The album is simply one of the best punk-era albums that covers all bases musically – it is punk, dancey, rocky and even gospelly. It still sounds fresh and chillingly the spoken pisstake in the middle of Power In The Darkness still sums up the Conservative and Remain Party and all those dicks like Nigel Farage. The whole history of the band seems to be one of stars aligning at the right time and this album is the same. It’s perfect.
“Today, institutions fundamental to the British system of Government are under attack
the public schools, the house of Lords, the Church of England, the holy institution of Marriage, even our magnificent police force are no longer safe from those who would undermine our society, and it’s about time we said ‘Enough is enough’ and saw a return to the traditional British values of discipline, obedience, morality and freedom.
What we want is
Freedom from the reds and the blacks and the criminals
Prostitutes, pansies and punks
Football hooligans, juvenile delinquents
Lesbians and left wing scum
Freedom from the niggers and the Pakis and the unions
Freedom from the Gipsies and the Jews
Freedom from leftwing layabouts and liberals
Freedom from the likes of YOU!”

Listen to the record and it just roars, with maximum impact for the feeling and nature of the songs. Makes you almost want to man picket lines and burn tyres. It has to be remembered that these songs were largely a document of UK life in the late 70s, a time of social unrest, strikes, unemployment, creeping fascism in politics, feminism, racism, ingrained cultural homophobia, street violence and a push back at the stagnant rock and pop music that didn’t reflect the lives and concerns of so many people, particularly the young and marginalised who yearned for change.
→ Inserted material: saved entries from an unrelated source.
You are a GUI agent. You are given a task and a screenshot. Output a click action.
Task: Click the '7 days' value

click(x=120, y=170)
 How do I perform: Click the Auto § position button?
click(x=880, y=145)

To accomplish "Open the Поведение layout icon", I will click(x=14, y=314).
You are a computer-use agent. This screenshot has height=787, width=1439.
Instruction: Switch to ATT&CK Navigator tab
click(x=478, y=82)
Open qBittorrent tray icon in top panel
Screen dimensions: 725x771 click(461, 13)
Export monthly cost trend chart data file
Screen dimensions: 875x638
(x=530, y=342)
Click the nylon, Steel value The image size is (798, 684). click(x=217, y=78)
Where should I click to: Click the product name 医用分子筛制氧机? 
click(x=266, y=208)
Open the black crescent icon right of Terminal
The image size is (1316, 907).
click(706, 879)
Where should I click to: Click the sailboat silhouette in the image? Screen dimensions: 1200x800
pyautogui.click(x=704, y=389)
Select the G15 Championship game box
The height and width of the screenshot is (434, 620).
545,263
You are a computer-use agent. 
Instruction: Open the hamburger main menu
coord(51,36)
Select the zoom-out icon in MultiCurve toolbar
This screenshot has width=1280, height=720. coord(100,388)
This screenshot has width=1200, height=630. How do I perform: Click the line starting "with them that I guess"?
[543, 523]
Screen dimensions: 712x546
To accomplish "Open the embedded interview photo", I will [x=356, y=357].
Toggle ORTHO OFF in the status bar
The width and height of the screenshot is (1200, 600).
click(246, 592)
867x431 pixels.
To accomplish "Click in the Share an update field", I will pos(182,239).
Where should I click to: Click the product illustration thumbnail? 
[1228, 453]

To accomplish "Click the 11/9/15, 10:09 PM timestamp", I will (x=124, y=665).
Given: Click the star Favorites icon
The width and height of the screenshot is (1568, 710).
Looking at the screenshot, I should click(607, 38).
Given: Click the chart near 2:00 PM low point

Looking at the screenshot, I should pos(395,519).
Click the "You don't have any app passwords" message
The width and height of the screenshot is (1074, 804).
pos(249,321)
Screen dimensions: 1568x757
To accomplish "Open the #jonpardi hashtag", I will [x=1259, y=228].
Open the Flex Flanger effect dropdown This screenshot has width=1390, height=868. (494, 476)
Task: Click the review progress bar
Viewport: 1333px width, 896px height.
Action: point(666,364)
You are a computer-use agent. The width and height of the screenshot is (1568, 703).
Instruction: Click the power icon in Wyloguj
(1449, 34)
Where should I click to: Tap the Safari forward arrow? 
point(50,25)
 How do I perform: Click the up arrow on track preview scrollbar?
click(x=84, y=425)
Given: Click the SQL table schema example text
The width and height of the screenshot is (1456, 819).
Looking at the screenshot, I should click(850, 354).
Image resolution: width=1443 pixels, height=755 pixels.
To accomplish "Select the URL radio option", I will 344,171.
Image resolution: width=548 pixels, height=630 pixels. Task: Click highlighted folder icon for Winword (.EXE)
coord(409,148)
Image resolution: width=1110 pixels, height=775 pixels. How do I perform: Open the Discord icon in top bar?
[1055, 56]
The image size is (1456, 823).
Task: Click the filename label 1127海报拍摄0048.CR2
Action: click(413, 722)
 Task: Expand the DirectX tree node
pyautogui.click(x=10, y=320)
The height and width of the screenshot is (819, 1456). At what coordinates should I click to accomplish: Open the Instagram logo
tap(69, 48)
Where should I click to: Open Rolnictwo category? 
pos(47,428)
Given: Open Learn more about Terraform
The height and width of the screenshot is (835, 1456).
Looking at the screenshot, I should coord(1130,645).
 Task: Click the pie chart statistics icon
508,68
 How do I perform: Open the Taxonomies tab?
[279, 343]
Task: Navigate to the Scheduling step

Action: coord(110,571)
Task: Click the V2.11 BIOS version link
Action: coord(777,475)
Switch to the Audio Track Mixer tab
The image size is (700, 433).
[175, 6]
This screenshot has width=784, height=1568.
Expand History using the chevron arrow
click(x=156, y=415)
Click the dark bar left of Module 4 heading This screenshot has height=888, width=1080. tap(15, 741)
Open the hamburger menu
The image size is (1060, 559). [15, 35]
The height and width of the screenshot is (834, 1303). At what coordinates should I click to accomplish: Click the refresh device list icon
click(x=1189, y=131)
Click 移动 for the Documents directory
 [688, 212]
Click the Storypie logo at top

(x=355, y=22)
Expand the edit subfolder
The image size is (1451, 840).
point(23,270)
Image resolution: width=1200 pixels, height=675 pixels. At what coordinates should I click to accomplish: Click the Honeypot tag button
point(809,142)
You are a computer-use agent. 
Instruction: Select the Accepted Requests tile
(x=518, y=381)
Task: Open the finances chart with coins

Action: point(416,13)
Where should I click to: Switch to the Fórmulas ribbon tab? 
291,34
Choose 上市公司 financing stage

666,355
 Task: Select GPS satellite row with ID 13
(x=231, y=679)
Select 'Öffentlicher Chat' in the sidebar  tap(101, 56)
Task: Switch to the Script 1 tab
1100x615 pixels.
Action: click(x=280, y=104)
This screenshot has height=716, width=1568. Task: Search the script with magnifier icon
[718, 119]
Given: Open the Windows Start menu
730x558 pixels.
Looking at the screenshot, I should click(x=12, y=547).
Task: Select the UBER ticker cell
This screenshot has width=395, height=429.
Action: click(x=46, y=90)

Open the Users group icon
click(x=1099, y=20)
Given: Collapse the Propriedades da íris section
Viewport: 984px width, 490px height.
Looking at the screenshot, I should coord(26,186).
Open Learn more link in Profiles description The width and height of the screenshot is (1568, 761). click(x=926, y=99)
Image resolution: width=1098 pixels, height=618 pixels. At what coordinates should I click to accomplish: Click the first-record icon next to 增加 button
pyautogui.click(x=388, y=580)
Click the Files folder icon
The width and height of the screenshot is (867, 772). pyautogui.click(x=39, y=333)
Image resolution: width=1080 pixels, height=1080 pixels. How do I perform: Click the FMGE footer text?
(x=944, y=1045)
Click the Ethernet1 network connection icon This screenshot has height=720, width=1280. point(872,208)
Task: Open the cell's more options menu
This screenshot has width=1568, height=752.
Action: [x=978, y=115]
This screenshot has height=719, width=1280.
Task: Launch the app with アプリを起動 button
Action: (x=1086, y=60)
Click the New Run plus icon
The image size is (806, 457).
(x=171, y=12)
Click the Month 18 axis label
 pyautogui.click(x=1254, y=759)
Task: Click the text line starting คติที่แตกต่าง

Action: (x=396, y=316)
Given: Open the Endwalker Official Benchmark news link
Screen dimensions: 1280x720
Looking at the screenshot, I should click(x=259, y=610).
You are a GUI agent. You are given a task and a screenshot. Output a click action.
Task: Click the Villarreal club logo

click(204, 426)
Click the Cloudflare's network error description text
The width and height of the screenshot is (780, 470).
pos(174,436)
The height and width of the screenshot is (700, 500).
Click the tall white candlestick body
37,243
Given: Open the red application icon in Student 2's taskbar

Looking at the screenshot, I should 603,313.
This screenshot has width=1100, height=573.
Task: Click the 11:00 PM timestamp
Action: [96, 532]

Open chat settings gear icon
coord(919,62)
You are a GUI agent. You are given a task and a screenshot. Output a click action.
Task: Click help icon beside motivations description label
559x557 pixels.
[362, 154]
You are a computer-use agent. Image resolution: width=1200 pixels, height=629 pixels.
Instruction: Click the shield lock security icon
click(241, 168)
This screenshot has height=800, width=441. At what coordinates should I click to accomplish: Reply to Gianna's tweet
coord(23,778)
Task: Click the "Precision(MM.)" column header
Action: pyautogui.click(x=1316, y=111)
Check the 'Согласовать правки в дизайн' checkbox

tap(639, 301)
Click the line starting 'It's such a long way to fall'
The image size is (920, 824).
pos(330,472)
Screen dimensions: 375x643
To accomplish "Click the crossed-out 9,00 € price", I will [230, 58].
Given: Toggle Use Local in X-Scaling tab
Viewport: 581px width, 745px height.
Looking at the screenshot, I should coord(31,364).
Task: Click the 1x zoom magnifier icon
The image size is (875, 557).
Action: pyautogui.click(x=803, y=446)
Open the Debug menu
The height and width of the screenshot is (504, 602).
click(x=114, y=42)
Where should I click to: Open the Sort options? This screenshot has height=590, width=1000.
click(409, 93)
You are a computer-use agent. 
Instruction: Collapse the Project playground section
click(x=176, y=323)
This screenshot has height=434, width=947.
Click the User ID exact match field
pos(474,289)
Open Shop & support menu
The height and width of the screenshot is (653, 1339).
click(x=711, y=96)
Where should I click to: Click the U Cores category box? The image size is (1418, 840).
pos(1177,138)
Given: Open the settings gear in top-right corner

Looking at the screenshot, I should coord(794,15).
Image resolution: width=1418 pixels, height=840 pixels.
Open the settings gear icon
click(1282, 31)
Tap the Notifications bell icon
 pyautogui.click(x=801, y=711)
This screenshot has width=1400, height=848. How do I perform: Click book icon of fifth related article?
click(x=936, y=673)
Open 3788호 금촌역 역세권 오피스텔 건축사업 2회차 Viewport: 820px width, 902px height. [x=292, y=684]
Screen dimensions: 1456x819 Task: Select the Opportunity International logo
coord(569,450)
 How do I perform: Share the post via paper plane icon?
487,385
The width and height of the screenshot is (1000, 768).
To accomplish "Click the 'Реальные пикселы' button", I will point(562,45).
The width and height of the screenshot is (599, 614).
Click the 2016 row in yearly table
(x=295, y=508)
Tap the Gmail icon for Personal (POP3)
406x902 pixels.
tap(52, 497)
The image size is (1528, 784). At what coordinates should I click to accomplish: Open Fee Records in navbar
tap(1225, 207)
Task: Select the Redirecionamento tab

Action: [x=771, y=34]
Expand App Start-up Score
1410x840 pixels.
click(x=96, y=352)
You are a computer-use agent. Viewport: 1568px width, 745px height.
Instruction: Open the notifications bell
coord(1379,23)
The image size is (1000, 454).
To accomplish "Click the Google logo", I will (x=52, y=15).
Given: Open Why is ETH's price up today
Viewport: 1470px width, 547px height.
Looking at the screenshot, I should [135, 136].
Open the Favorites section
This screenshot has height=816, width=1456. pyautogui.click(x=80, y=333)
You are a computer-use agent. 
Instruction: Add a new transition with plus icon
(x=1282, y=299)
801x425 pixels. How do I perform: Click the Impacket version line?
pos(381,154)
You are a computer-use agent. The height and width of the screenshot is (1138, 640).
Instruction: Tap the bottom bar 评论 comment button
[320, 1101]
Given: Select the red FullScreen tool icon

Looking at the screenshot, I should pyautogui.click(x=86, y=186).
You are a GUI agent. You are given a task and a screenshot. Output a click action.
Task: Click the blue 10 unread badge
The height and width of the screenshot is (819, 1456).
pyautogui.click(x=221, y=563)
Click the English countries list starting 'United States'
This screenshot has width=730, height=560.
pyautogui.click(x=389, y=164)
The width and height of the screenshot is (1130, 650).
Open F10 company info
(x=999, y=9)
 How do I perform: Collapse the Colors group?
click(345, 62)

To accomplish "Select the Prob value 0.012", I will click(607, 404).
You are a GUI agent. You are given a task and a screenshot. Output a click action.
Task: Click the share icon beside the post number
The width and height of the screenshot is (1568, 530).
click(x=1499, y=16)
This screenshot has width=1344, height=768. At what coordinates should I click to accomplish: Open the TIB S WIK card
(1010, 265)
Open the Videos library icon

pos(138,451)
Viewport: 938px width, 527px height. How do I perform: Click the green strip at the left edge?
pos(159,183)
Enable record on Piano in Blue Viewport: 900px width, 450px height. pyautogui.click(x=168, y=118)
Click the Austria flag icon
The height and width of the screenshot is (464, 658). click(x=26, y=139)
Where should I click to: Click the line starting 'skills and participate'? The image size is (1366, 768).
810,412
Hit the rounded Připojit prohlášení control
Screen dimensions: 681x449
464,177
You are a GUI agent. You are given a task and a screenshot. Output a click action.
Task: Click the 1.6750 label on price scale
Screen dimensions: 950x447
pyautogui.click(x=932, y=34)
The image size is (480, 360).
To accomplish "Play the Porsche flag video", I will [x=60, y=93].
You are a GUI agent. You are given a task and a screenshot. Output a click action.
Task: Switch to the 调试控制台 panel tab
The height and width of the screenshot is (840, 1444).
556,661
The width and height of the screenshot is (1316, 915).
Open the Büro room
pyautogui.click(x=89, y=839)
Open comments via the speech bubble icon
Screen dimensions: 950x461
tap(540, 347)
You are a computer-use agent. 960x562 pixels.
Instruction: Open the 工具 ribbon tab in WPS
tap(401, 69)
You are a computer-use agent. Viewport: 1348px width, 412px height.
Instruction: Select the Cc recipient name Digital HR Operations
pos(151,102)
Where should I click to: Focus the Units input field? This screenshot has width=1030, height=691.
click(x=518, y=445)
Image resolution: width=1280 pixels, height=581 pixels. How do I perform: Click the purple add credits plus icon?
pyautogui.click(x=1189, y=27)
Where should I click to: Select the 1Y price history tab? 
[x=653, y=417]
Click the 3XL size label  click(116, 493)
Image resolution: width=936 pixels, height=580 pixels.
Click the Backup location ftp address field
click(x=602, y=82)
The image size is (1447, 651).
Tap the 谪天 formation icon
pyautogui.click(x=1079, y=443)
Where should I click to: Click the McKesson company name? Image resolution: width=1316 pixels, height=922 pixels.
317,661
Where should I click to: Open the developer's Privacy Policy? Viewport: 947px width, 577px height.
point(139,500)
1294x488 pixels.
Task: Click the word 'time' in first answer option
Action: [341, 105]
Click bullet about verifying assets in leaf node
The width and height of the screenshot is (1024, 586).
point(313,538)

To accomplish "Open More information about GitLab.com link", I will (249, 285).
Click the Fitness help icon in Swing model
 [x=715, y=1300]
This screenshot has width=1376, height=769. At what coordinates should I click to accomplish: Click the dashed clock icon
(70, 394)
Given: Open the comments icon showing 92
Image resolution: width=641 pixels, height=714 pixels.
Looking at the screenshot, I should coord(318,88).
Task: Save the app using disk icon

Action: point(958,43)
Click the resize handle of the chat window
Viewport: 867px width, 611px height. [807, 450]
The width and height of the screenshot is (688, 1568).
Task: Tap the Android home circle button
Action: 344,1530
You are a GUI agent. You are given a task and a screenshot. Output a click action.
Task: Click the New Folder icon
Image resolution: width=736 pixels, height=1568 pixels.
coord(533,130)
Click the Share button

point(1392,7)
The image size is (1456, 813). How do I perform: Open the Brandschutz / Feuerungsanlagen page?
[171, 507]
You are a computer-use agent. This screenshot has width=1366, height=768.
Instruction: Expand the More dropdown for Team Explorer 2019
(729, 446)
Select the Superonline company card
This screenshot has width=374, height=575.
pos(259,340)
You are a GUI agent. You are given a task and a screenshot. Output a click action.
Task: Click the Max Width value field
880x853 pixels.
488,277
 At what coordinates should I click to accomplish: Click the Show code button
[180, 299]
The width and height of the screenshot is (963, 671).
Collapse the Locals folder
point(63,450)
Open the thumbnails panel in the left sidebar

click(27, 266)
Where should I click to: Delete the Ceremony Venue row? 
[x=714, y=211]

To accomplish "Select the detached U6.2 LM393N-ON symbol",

Best tracks? That’s a hard one, as everyone will have favourites subjectively. The most memorable cuts perhaps being anthems like ‘Up Against the Wall’, ‘Long Hot Summer’, ‘The Winter of ’79’, ‘Man You Never Saw’ and title track ‘Power In To he Darkness’ with its spoken parody evening news turning into a right-wing politician’s ridiculous rant at all their hate figures. Less anthem, but still catchy rockers or bluesy numbers like ‘You Gotta Survive’, ‘Grey Cortina’ and ‘Too Good To Be True’ keep up the quality. Secret Scribe – May 2022 Amazon Review
That said the music papers of the time
TRB2
(EMI March 1979)

Look play it yourself and see what you think. A session drummer and a keyboardist not part of the original band. When Rungren pushed Kustow’s guitar down in the mix it also flattened the whole song. Part of the depth and power was because Taylor’s powerful drumming and Kustow’s riffing was an integral part of the TRB sound. But times had moved on as well and they couldn’t very well produce Power In The Darkness part 2.
Funnily enough Stiff Little Fingers, the band on the up that supported them, would have the same problem post Inflammable Material and Dolphin Taylor would later drum for them twice.